Five Sentence Fiction — Ringing

Tuesday is when I tackle some Five Sentence Fiction. Feel free to take Lillie McFerrin’s challenge to write a five sentence story based on a single word prompt. The word does not have to appear in your five sentences, just used for direction. This week’s word is Ringing.

bell tower
Here is my offering:

Quasimodo saw the advertisement and walked into the cathedral to apply for the job of bell ringer. “My tragic and misshaped fellow, how can you possibly contend that you are qualified for the job when you have no arms?” asked the Monsignor.

Quasi replied in a drooling, guttural drawl, “Oh, Father, but me have a thick skull and I can bong bell with me head.” The dimwit was true to his word and every hour he ran headlong into the bell striking out the time of day—9 o’clock, 10 o’clock, 11 o’clock—until noon rolled around when he knocked himself silly on the ninth chime, and with his ears still ringing he lost his balance, toppled ass-over-hunchback from the bell tower and plunged to his untimely death.

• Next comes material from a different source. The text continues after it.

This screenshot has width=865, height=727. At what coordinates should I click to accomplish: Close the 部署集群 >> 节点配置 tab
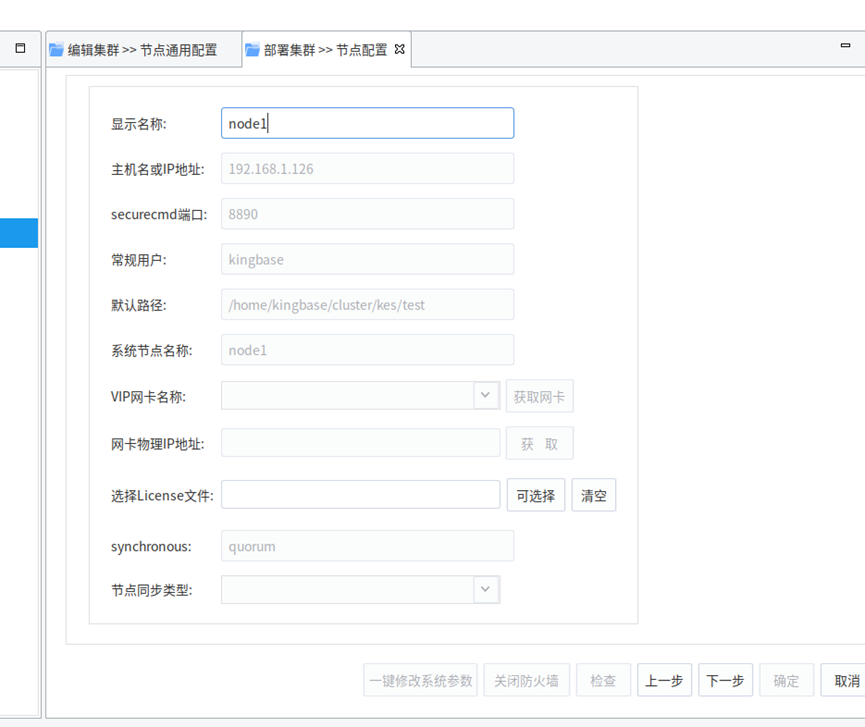[x=400, y=49]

The Monsignor was summoned to identify the poor sod and as the priest bent over him he remarked, ‘Can’t place the name, but his face rings a bell.’”

It’s an old joke and I can’t take credit for the idea but I will take credit for the telling. I hope it brought a smile…

Got five sentences? Share them!


9 comments on “Five Sentence Fiction — Ringing

  1. Bwahahahaha. Cracked me up. I like a good, old joke. This was fabulous.

  2. That was my intent. Happy Tuesday!

  3. If you’re going to tell jokes that bad on here, you may as well have the follow-up part:

    The following day, despite the sadness that weighed heavily on his heart, the Monsignor continued his interviews for a bell ringer.

    The first man to approach him said, “Your Grace, I am the brother of the poor armless man who fell to his death from this belfry yesterday. I pray that you will allow me to replace my brother.”

    The Bishop agreed to an audition, but as the man reached to strike the first bell, he groaned, clutched at his chest, collapsed, and died on the spot. Two monks, hearing the cries of grief from the Monsignor at the tragedy, rushed up the stairs.

    “What has happened? Who is this man? ” they cried.

    “I don’t know his name” exclaimed the Monsignor, but he’s a dead ringer for his brother.”

    My apologies…

  4. I’ve totally missed out on hearing this clever tale previously, it made me smile tonight. A fun read!